Hello everyone,


I changed model to triples in RDD/Dataset, but there is a question.

I have triples in Dataset of Spark now, and I need to put them into a Model or 
something else ,then output them into a file or TDB or somewhere else.

As Dan mentioned before, is there any binary syntax for RDF? Or Is Jena 
supported distributed model to handling billions triples?(supporting parsing 
triples into a RDF file is OK).TDB’s MRSW is a quite problem for me.



Thank you very much!

Jason



Sent from Mail<https://go.microsoft.com/fwlink/?LinkId=550986> for Windows 10



________________________________
From: Andy Seaborne <a...@apache.org>
Sent: Thursday, June 6, 2019 6:35:41 PM
To: users@jena.apache.org
Subject: Re: Jena Model is serializable in Java?
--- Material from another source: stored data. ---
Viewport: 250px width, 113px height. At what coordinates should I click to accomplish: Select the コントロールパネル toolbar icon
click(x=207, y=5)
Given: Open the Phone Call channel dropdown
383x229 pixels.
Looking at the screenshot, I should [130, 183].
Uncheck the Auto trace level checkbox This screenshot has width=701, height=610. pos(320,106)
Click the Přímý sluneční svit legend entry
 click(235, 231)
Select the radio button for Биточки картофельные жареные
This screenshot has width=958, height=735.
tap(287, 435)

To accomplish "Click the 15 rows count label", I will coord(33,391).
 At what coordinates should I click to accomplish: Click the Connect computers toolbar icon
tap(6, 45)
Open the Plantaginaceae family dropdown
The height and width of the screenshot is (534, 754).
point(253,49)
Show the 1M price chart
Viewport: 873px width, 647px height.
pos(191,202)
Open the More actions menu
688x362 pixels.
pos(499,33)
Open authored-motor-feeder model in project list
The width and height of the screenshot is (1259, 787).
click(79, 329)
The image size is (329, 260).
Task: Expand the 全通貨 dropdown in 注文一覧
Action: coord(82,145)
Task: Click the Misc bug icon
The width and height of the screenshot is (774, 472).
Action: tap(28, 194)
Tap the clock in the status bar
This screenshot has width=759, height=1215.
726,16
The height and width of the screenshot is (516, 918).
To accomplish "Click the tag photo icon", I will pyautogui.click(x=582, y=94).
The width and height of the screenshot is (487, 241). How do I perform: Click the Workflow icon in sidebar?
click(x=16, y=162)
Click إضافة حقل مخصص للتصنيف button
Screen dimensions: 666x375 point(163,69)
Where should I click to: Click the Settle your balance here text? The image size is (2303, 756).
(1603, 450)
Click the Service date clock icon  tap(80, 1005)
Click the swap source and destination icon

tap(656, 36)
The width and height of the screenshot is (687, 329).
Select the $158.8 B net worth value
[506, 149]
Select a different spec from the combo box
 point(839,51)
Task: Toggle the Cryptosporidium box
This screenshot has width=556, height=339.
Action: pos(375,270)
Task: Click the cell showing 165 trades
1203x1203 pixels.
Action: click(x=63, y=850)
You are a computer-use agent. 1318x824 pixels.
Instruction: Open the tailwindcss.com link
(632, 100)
On 06/06/2019 08:57, Scarlet Remilia wrote:
> Hello everyone,
>
> My use case is a r2rml implementation, which could support millions or 
> billions rows from RDBMS and distributed parse them into RDF.
> For now, We try to setup some small models in different spark executors to 
> parse individually, and finally union them all.

That sounds more like a stream usage.

Jena's StreamRDF and collect to a set (model or graph don't sound like
they do anything for your application - sound like you are just using
them as container of triples to move around.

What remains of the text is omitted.